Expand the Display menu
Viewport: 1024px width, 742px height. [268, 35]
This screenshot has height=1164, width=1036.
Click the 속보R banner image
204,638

- TASK TO COMPLETE -
Give the listing once more, unchanged in every line.

- SOLVED PROBLEM -
Expand the Display menu
Viewport: 1024px width, 742px height. [268, 35]
This screenshot has height=1164, width=1036.
Click the 속보R banner image
204,638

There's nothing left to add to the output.